Fortunately, size wasn’t much of an issue at the time. The CMX 600, the first disk-based non-linear editing system, introduced in 1971, increased capacity to almost half an hour by dropping back to black-&-white, reducing detail resolution, and using six disk drives, each about the size of a dishwasher.
Why would editors be willing to use such a low-quality, gigantic device? It provided essentially instantaneous access to any point in the stored material, something we take for granted today but that was almost as unheard of even in 1988 (the year before Avid) as it was a century earlier, in 1888, when Oberlin Smith wrote of a recording system “that if some small portion of the record near the middle has to be repeated there is a good deal of unwinding to get at it.”
The known advantages of videodisc recording by 1971, therefore, included random-access (CMX), continuous recording (MVR), variable-speed motion (Ampex), and even faster-than-real-time transfer (Baird). There were disadvantages of size, quality, and cost, but those were traditionally taken care of with time. The first videotape recorder, in 1956, was huge and expensive and produced poor-quality black-&-white images; by 1971, there was a color, tabletop unit designed for home use.
Perhaps the advent of the camcorder in 1981 killed research into improved disk recorders. It’s one thing to imagine the size of a half-hour recorder dropping from six dishwashers to three or even one; it’s quite another to imagine it dropping to something weighing just a few pounds attached to a shoulder-mounted camera.

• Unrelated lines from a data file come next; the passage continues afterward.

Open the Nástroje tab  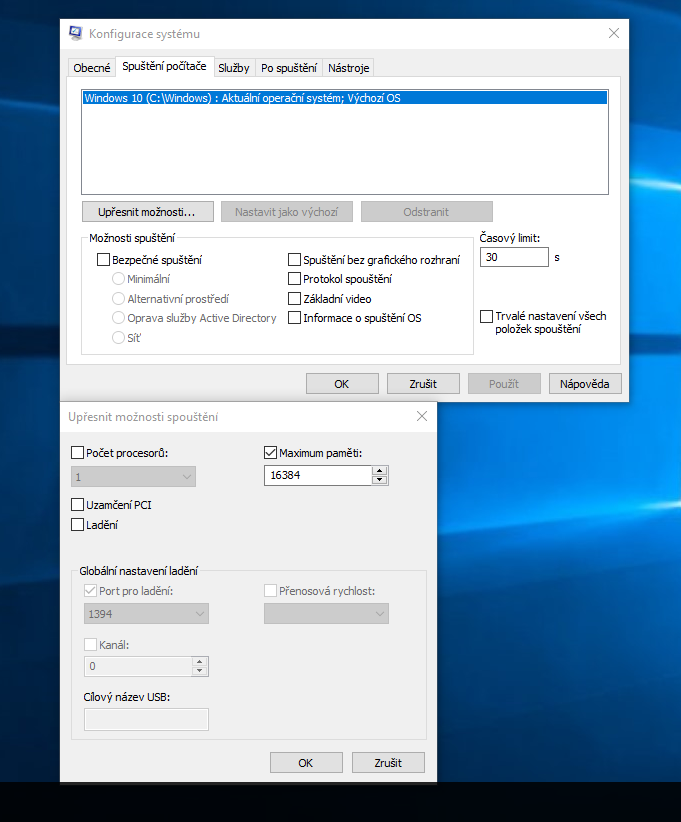(348, 68)
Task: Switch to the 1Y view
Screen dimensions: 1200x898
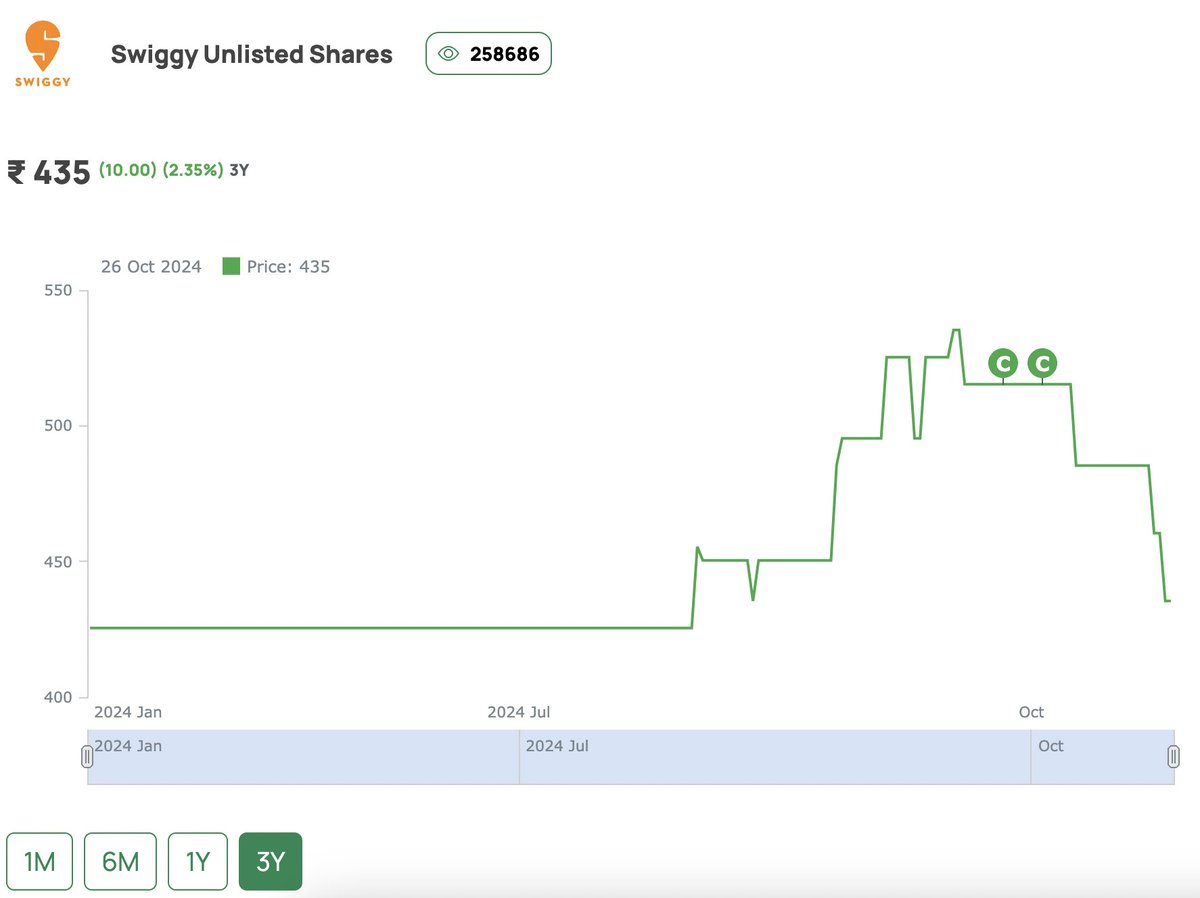Action: (197, 860)
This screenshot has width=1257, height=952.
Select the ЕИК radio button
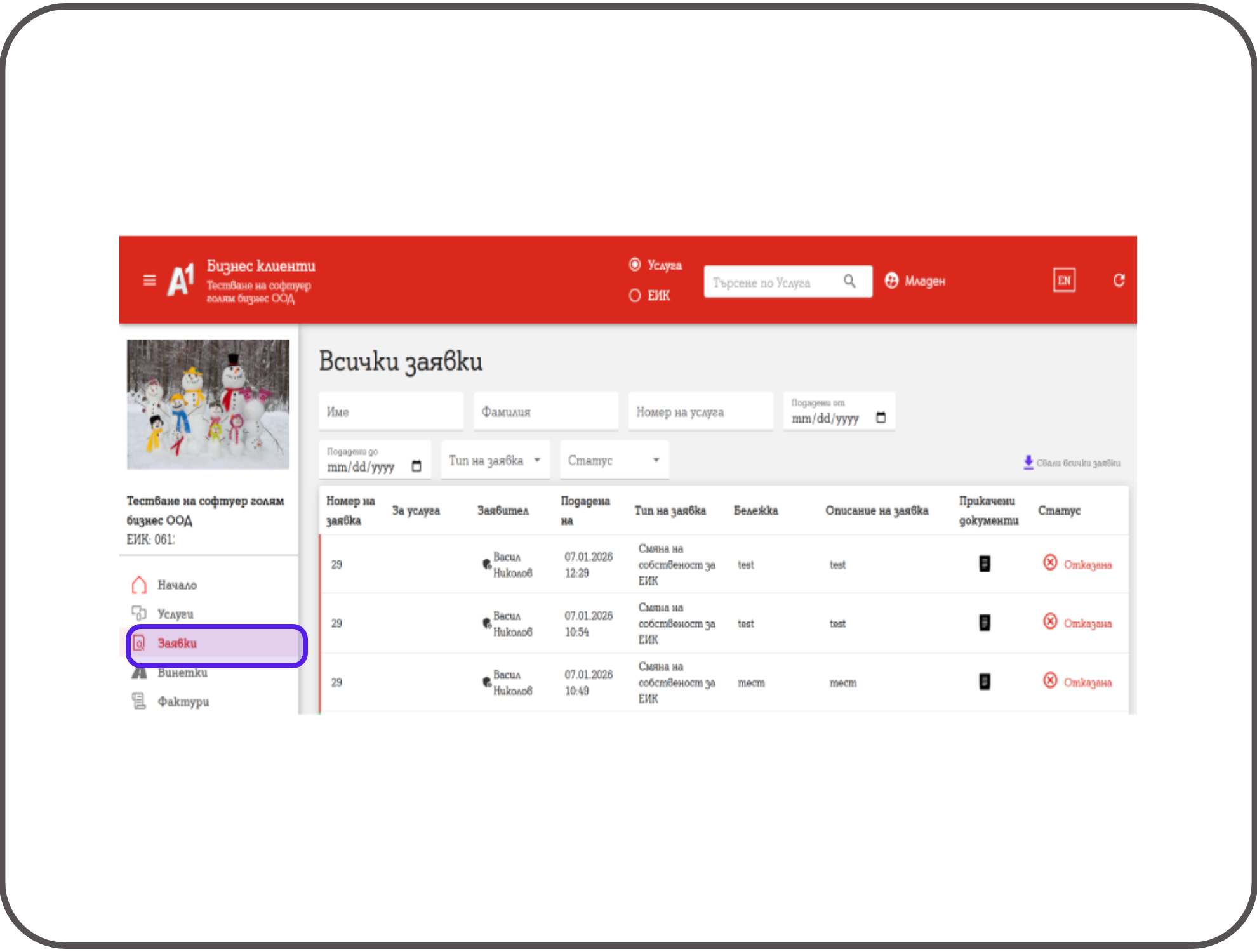coord(635,295)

Nevertheless, that’s exactly what Avid and Ikegami introduced with the first disk-based camcorder (CamCutter/Editcam) in 1995. It used a magnetic disk-drive pack that cost $2500 — quite a lot compared to any camcorder tape — but it allowed instant non-linear editing, continuous “loop” recording to eliminate the onosecond problem, the ability to edit in the camera, and more. It was not a runaway success.
Hitachi and NEC introduced optical-disk-based camcorders a few years later. The disk cost was dramatically lower than that of the Avid/Ikegami product, but those disk-based camcorders didn’t take the industry by storm either. Neither did a smaller, lighter Editcam II.
This month, Sony is introducing another optical-disk-based camcorder, this time using a blue-laser recording system. Blue light (remember the 1.33 femtosecond period?) has a smaller wavelength than red light, allowing greater disk capacity. With essentially transparent 50-million-bit-per-second MPEG-2 coding, the disk holds 45 minutes of material; with DV-type coding, it holds 90.
In either case, the system records both high-quality and “proxy” video simultaneously. The low-rate proxy images can be sent from the field at 30-times-normal speed so editing can commence even before the disk gets back. Editing is also possible in the camera. And the onosecond problem can be eliminated through loop recording.
If not even it begins to take off, it may be time to check elsewhere for the problem. Perhaps exposed to bizarre prefixes (picofarads, nanoseconds, megabits, gigahertz, and terrabytes) for so long, videographers now have trouble dealing with simple concepts. In audio, for example, there are microphones and megaphones. If you think a trillion of the former equal one of the latter, seek professional help.